Definition 2. Let \((x_n)\) be a sequence defined on a parameter space \(P\). The limit operator \[\lim_{n \to \infty}\] is an external operator that maps the description of \((x_n)\) into a classification space \(C\), whose elements represent asymptotic equivalence classes rather than attainable states of the sequence.

In this sense, the value produced by the limit operator is not the result of a completed process, but the outcome of an evaluative criterion applied to an infinite description.

Proposition 2. The limit of a sequence, when it exists, represents a classification of the sequence’s asymptotic behavior and not an element generated by the sequence itself.

Proof. Consider the sequence \(x_n = 1/n\). For all finite \(n\), \(x_n > 0\), and no element of the sequence equals \(0\). The value \(0\) arises only after the application of the limit operator, indicating that it is introduced by the classification procedure rather than produced by the sequence. ◻

From this perspective, the expression \[\lim_{n \to \infty} x_n = L\] should be read as:

“The sequence \((x_n)\) belongs to the asymptotic class characterized by \(L\) under the chosen convergence criterion.”
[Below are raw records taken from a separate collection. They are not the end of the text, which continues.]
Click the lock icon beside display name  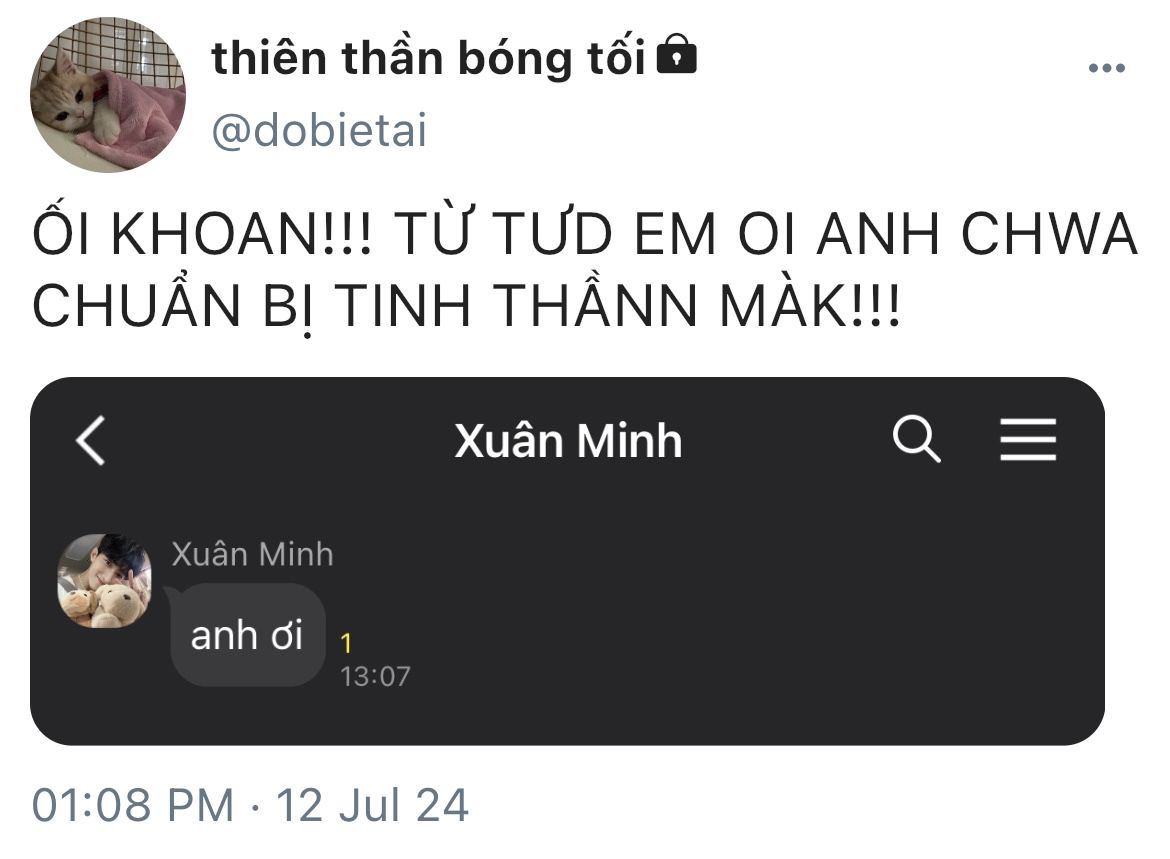[x=677, y=56]
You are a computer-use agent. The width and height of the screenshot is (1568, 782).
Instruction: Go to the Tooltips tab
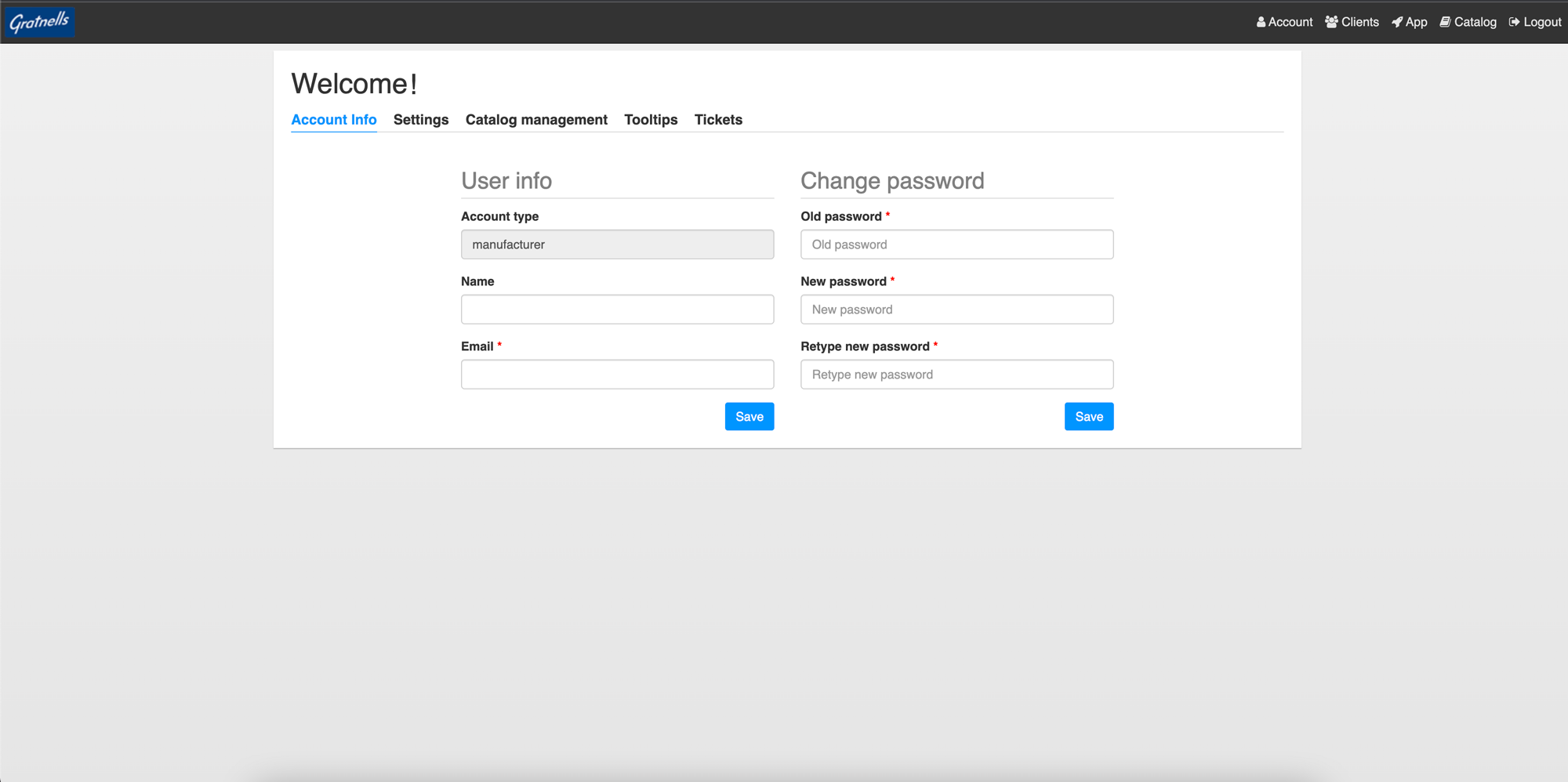point(651,120)
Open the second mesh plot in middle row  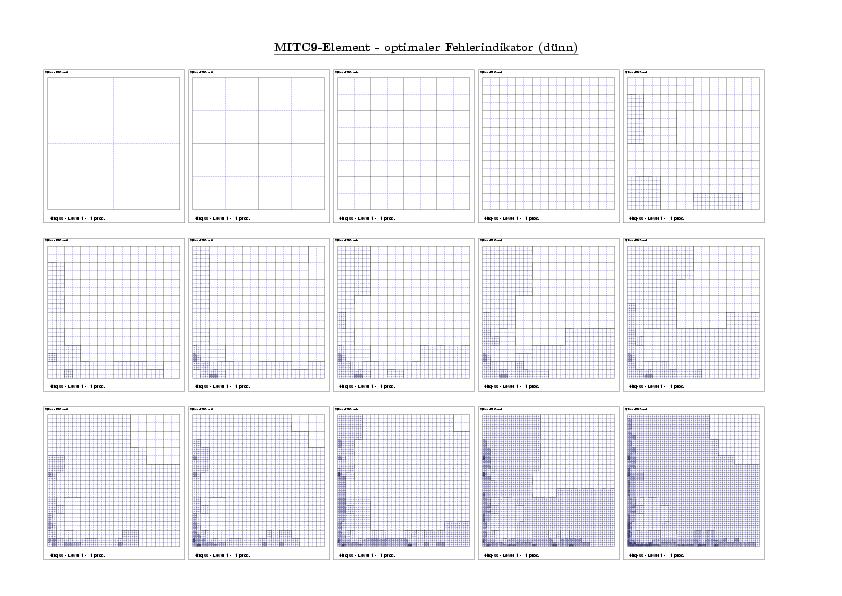[259, 312]
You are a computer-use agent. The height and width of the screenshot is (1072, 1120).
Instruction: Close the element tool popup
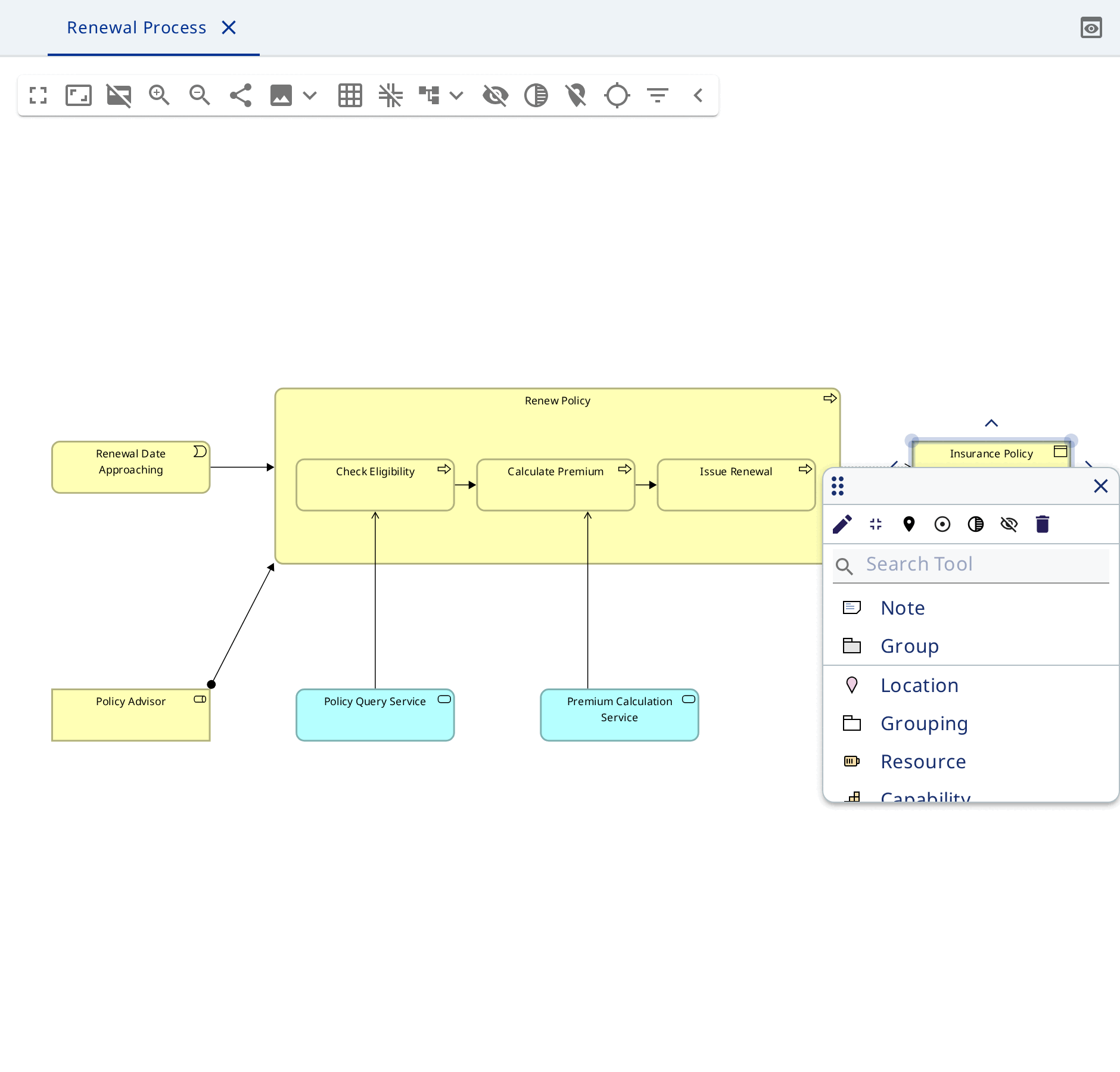point(1101,486)
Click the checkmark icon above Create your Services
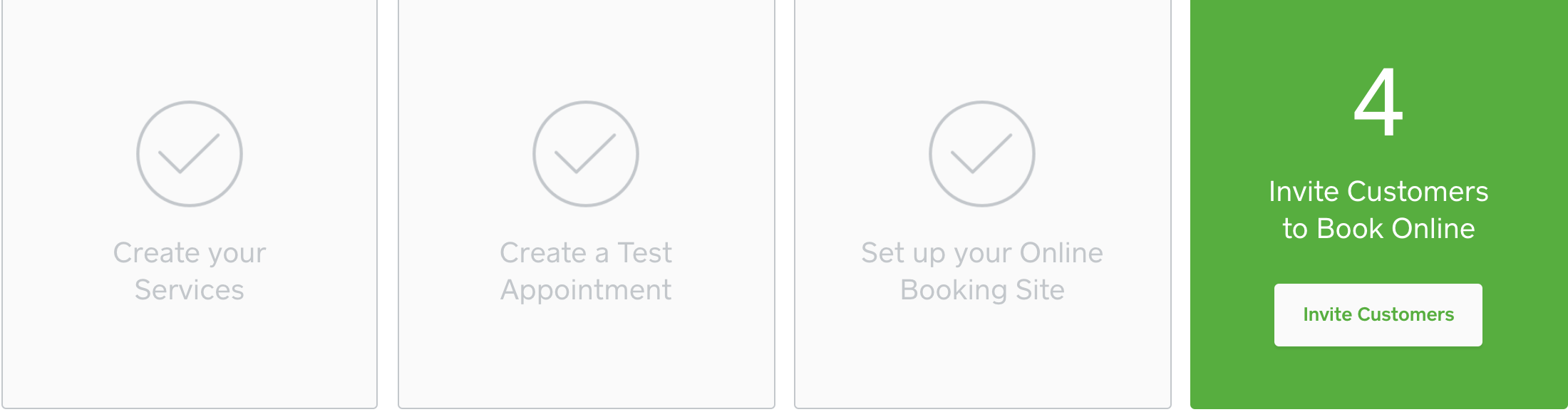The width and height of the screenshot is (1568, 412). click(x=190, y=154)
This interpretation aligns the limit operator with other classification procedures commonly used in mathematics and physics, such as stability analysis or convergence tests, where the output describes qualitative behavior rather than a physical or computationally reachable state.

Remark 1. When the output of the limit operator is subsequently treated as an element of the original parameter space \(P\), an implicit identification between classification space and parameter space occurs. This identification is not enforced by the formal definition of the limit itself and constitutes an additional interpretive step.

The absence of an explicit notation for this space transition contrasts with the introduction of complex numbers, where the extension from \(\mathbb{R}\) to \(\mathbb{C}\) is made explicit and accompanied by revised algebraic rules. The limit operator, by comparison, induces a change of descriptive level without a corresponding syntactic marker.

Limits and Computability

It is sometimes argued that the limit operator should be regarded as a functional acting on sequences or functions. However, this characterization obscures a critical structural distinction.

A functional is an operator that preserves computability in the following sense: given a computable description of its input, the functional produces a computable description of its output. In contrast, the limit operator generally does not preserve computability.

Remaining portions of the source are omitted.